Glennifer Braes Walk
by Rona Simpson
Length: 6.4 miles with 700ft of elevation
Duration: 2-3 hours
Points of Interest: Tannahill Well, rare species including waxcap mushrooms, spectacular views, Glen Park Willow Arch and Craigielinn Waterfall
*Click here for a downloadable map
A fantastic walk up and down the braes through varied habitats with spectacular views.
The walk starts at Brownside Farm Car Park and follow the path up. You will pass the Glen Park Willow Arch and follow on into the woodland. Glen Park is home to some wonderful mature semi-natural woodland and a host of different bird and plant species. Look out for Herb Robert and Red Campion within the woods. Both indicators of areas of ancient woodland. Treecreepers are said to favour these woods too. They love mature trees which provide good cover and plenty of food.
The path expands into open grasslands. Here you may also spot kestrel, meadow pipit and skylark. However, much of the grassland has been leased to farmers. Do be aware of cattle in these areas and be especially careful if you come during calving season. Give the cattle plenty of space and keep dogs on leads. The grazing controls vegetation, disturbs soil and increases biodiversity in the area.
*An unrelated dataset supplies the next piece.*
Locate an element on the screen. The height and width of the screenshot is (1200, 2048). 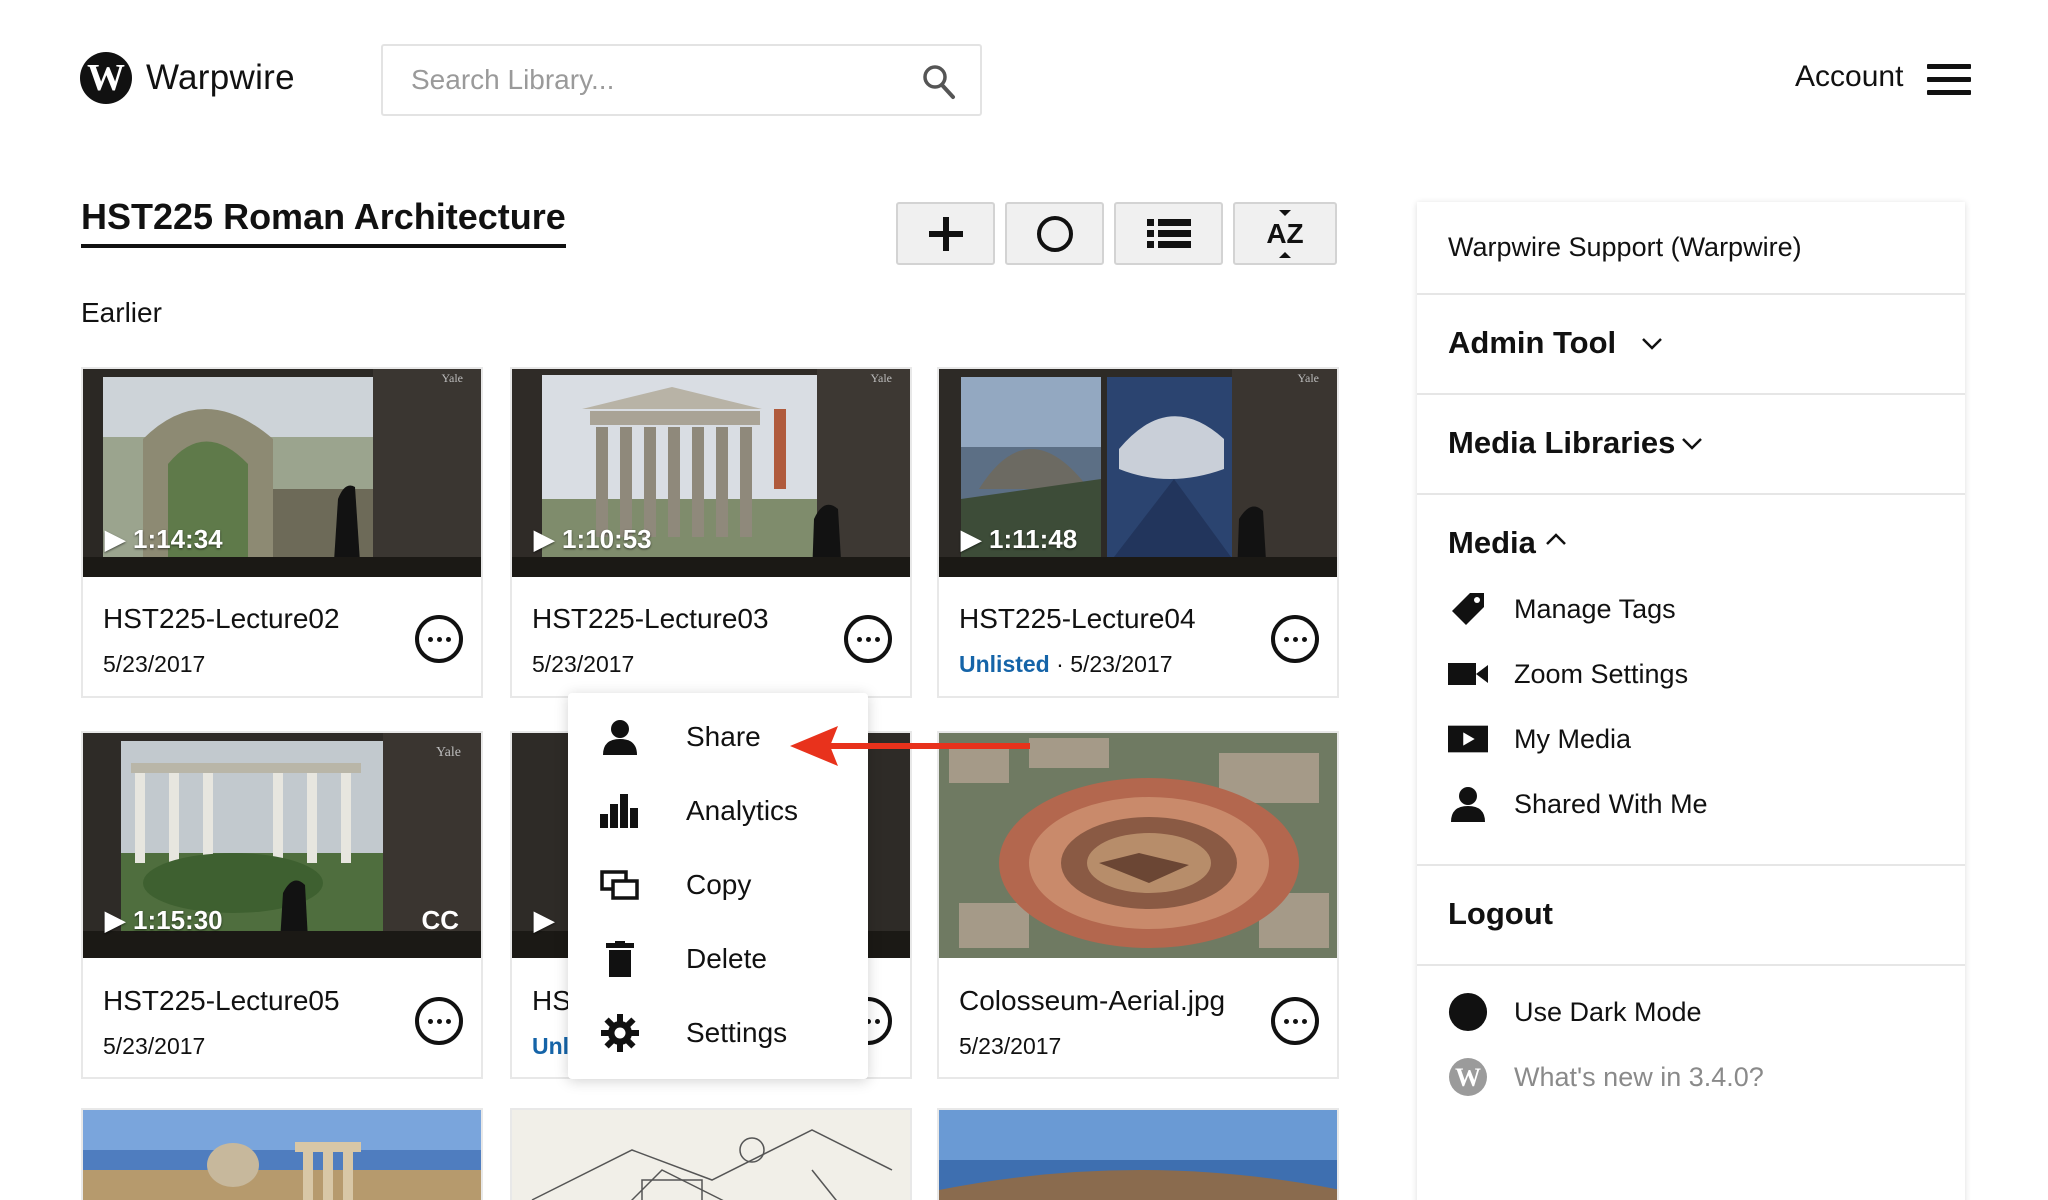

Look out for field pansies, eyebright and the locally rare waxcap fungi.
At the top of the Braes there is a great bench with spectacular views over Paisley and towards the Kilpatrick Hills. Stop here for a wee refreshment to enjoy the view if the weather permits. Continue on passing Sergeant Road and Gleniffer Road and not long after this turn back on yourself for the return journey. Many different loops are possible on the way back. Consider detouring to the Tannahill Well and also perhaps plan a stop at the Craigielinn Waterfall.
Tannahill Well and Walkway
Robert Tannahill was a famous poet born in Paisley. He lived from 1774 until 1810. His poem Braes O’ Gleniffer celebrates this amazing area. There is a well and walkway built in the park to commemorate him, which are worth visiting too.
“Keen blaws the wind o’er the Braes o’ Gleniffer.
The auld castle’s turrets are cover’d wi’ snaw;
How chang’d frae the time when I met wi’ my lover
Amang the broom bushes by Stanley green shaw.”